[start Reading text]
Where Was the Skepticism over Jussie Smollett’s Claims?

Culture Culture & Society

The Jussie Smollett case, in which a young black, gay actor has apparently concocted a tale of being attacked by two white men wearing MAGA hats and shouting anti-gay slurs, is just the latest example of how desperately media elites want to confirm their favored narrative about America: that the country is endemically and lethally racist, sexist and homophobic, and that the election of Donald Trump both proves and reinforces such bigotry.

The truth: As instances of actual racism get harder and harder to find, the search to find such bigotry becomes increasingly frenzied and unmoored from reality.

Smollett made a not-irrational wager that a patently preposterous narrative about an anti-black, anti-gay hate crime at 2 a.m. in subzero Chicago would be embraced by virtually the entirety of the mainstream media, leading Democratic politicians, Hollywood and academia, with no one in these cohorts bothering to fact check his narrative or entertain even armchair skepticism toward it.

He also presumed, again with good reason, that to claim victim status would catapult him to the highest echelons of public admiration and accomplishment. And he was right. Kamala Harris and Cory Booker called it a “modern-day lynching.” Joe Biden warned that “we must no longer give this hate safe harbor,” his implication being that we need to stop winking at such racist attacks. “If Beale Street Could Talk’s” Barry Jenkins lamented, “This what all that hateful mongering has wrought. Are you PROUD???” “Good Morning America” interviewed Smollett without asking a single critical question about his story.

The examples are as numerous as the retractions will be minimal.

Even the Chicago Police Department was reluctant to express any skepticism toward the Smollett narrative until it had overwhelming evidence of the hoax, since to question the ubiquity of racism today is to invite accusations of racism. Yet the CPD, along with its law enforcement brethren, are surely aware of what the data say regarding hate crimes.
[end Reading text]
[start Supplied data]
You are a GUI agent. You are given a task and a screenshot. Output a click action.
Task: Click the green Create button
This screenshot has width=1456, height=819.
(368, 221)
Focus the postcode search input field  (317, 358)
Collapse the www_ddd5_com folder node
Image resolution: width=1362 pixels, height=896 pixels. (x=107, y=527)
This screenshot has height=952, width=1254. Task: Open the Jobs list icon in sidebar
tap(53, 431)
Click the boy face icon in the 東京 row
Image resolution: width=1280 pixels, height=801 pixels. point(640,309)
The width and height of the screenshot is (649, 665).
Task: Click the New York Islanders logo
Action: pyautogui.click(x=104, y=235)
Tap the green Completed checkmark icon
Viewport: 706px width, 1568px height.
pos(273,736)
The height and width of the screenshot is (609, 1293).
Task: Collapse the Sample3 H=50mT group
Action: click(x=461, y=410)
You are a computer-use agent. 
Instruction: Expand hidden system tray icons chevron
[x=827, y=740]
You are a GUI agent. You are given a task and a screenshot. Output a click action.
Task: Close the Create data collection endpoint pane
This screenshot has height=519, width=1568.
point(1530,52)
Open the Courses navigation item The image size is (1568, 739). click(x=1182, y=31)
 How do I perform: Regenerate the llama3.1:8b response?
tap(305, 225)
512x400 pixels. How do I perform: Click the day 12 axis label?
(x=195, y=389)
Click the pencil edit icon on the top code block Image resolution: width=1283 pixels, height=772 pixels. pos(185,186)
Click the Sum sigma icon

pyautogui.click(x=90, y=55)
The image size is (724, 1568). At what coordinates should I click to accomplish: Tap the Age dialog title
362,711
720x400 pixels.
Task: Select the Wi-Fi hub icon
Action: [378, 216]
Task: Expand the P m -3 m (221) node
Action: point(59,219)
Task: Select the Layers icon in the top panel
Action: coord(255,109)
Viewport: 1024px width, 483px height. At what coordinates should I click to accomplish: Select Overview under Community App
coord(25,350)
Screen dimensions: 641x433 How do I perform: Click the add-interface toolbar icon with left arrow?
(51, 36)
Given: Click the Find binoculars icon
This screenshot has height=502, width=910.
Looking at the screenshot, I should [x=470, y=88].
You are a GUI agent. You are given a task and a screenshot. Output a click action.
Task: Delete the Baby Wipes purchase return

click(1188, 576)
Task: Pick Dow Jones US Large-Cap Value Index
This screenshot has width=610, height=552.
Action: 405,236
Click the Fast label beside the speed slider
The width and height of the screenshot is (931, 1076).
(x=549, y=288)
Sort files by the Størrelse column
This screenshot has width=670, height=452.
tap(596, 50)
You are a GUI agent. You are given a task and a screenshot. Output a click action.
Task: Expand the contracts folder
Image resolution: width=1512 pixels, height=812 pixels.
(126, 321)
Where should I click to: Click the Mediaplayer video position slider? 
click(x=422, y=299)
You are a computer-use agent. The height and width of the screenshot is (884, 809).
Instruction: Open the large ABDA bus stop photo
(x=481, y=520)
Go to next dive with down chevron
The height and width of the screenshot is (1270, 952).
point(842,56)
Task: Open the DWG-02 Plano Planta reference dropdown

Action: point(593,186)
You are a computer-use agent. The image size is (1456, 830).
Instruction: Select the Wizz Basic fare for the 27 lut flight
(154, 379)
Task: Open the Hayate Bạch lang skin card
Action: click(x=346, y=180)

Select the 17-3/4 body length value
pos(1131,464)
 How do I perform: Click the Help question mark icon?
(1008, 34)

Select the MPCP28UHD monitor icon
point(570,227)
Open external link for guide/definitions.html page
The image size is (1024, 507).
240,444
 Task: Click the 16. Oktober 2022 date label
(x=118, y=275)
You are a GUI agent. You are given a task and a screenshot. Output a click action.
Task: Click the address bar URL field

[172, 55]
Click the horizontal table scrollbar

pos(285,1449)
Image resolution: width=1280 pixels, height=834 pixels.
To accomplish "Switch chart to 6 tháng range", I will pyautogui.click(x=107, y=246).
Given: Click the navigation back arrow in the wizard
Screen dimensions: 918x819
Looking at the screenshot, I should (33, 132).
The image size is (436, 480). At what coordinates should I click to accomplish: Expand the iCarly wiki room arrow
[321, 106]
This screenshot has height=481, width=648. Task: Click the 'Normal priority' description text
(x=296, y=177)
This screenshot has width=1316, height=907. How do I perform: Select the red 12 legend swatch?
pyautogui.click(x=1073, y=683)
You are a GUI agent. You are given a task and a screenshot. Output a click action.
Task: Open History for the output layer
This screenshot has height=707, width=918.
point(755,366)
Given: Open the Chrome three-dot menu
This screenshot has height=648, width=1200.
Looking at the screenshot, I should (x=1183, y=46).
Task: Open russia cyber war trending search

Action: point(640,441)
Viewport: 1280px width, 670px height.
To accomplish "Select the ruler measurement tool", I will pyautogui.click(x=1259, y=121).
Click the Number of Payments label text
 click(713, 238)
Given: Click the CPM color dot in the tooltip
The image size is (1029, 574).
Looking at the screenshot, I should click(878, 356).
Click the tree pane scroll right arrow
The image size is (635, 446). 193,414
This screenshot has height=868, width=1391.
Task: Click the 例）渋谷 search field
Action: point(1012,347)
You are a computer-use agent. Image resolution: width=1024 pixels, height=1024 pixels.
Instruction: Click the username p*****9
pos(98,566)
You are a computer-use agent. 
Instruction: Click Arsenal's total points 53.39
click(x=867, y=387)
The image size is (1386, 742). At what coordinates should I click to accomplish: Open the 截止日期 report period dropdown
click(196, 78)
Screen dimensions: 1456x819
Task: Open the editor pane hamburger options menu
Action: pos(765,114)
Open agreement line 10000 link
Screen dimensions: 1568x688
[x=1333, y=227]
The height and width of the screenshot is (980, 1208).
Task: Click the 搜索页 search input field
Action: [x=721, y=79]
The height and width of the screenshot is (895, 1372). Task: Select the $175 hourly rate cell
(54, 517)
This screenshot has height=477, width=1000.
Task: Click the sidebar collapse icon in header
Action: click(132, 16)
[end Supplied data]
#### [Challenge]
From the article on the Jussie Smollett case above, write out the passage starting with "The truth: As" and going on through "unmoored from reality.".

#### [Correct response]
The truth: As instances of actual racism get harder and harder to find, the search to find such bigotry becomes increasingly frenzied and unmoored from reality.